» **Assignment**: Copy the passage of the forum thread below word for word, from "## Faithful Wife" to "his sexual life.".

» **Text provided**:
=======
Ok I agree that was a low blow on my part....I cant help but resent these guys who are so lucky in my view to have a wife interested in sex. My own jealousy and resentment was coming out in my statement....

What I should have said is that she should find herself a sexual man. "Real" is not really a meaningful way to put it...we are all real.


----------



## OrangeCrush (Sep 12, 2012)

fetiwshwife, that does make sense, and totally understandable that you feel that way considering what you've been through. sorry if i jumped on you.


----------



## fetishwife (Apr 22, 2012)

OrangeCrush said:


> fetiwshwife, that does make sense, and totally understandable that you feel that way considering what you've been through. sorry if i jumped on you.


Thanks for the kind words...sorry about the mini threadjack.


----------



## Faithful Wife (Oct 31, 2012)

Jessica...this is going to be a long haul, even if he does address his issues and makes huge improvements in his sexual life.
=======
» **Dataset excerpt**:

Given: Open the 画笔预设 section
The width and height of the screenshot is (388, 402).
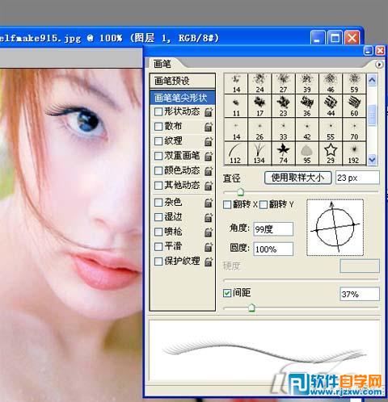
=======
» **Response**:
## Faithful Wife (Oct 31, 2012)

Jessica...this is going to be a long haul, even if he does address his issues and makes huge improvements in his sexual life.